===== SOURCE INFORMATION

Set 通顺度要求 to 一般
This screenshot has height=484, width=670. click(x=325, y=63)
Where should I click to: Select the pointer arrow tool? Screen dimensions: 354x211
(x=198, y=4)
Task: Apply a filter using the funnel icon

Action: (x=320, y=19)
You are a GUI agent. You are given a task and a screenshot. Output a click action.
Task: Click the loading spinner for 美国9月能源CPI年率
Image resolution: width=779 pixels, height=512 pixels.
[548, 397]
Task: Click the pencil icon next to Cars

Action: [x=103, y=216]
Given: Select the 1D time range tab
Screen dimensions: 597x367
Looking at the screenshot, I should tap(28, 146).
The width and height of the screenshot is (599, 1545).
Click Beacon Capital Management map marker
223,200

==========
===== SOURCE INFORMATION

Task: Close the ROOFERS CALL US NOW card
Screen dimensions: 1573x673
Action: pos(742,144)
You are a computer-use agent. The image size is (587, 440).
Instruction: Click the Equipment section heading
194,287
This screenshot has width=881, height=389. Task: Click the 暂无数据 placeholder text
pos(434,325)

==========

**TASK REQUIREMENTS**
All lines above containing the string "agent": copy each one.

**YOUR SOLUTION**
You are a GUI agent. You are given a task and a screenshot. Output a click action.
You are a computer-use agent. The image size is (587, 440).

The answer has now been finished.